Directions for this task.
Transcribe word for word each line from the one containing "You are a computer-use" to the final line of the data, both included. Skip the pictures.

Data for review Block Start

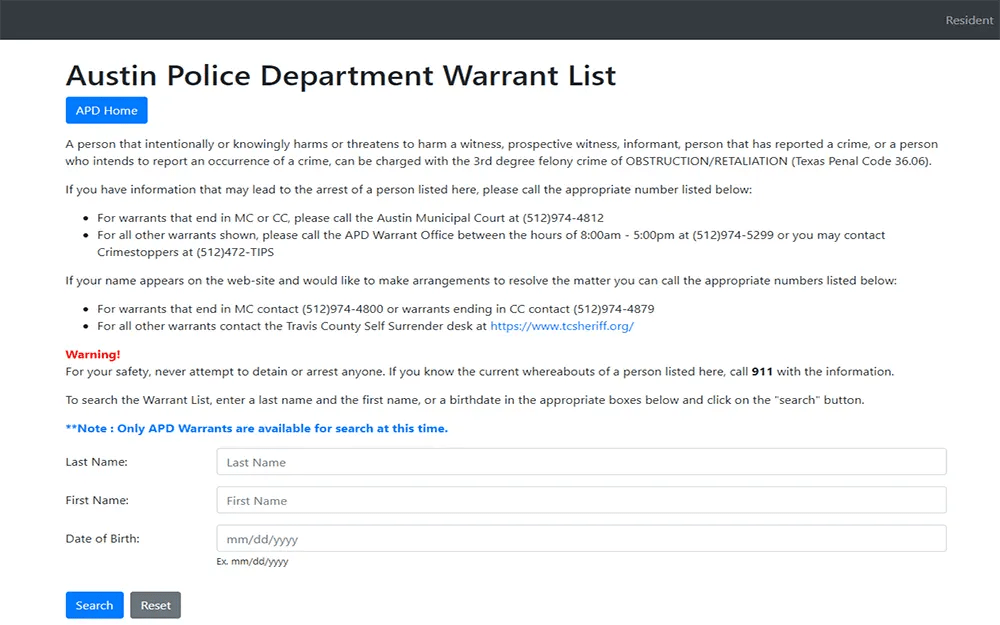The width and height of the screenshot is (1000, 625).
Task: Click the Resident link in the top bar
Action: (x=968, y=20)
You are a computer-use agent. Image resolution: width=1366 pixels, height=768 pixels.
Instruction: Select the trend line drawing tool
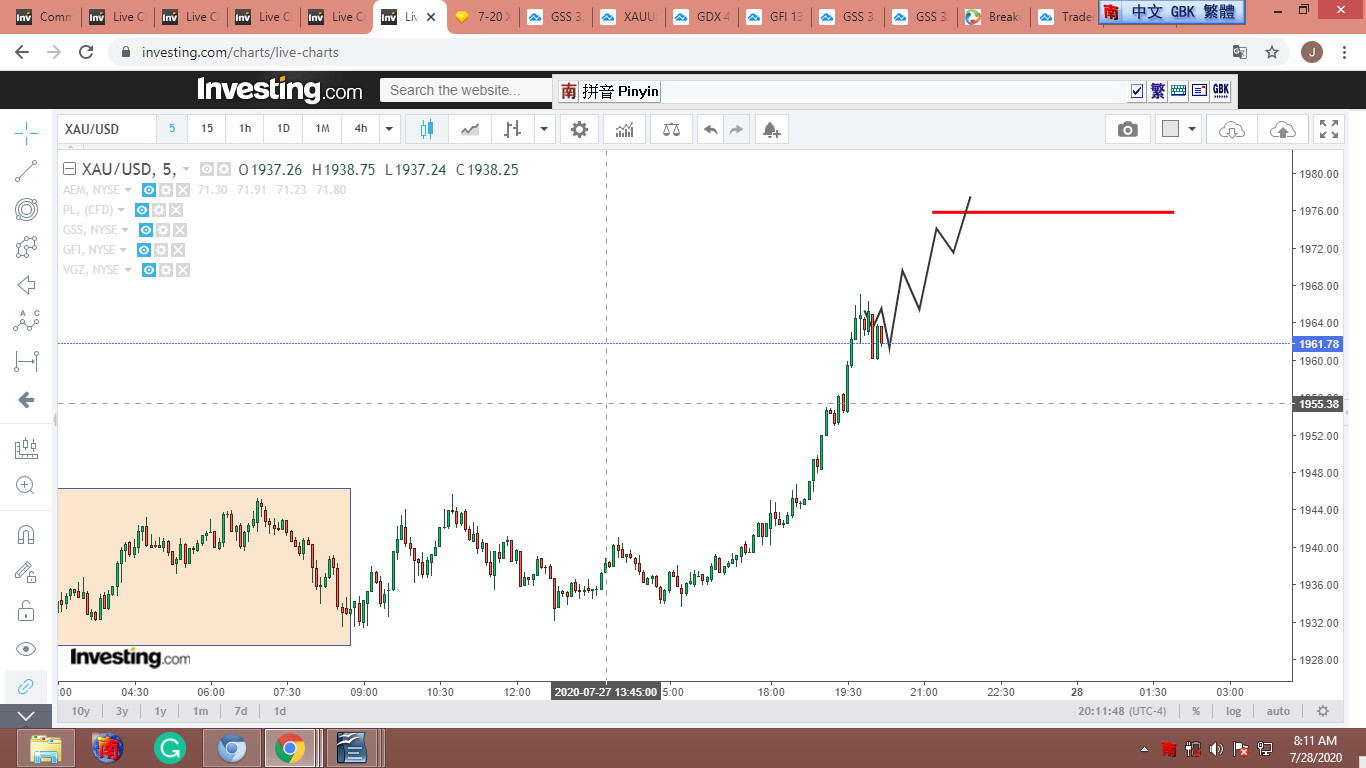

Data for review Block End

Solution for this problem.
You are a computer-use agent. Image resolution: width=1366 pixels, height=768 pixels.
Instruction: Select the trend line drawing tool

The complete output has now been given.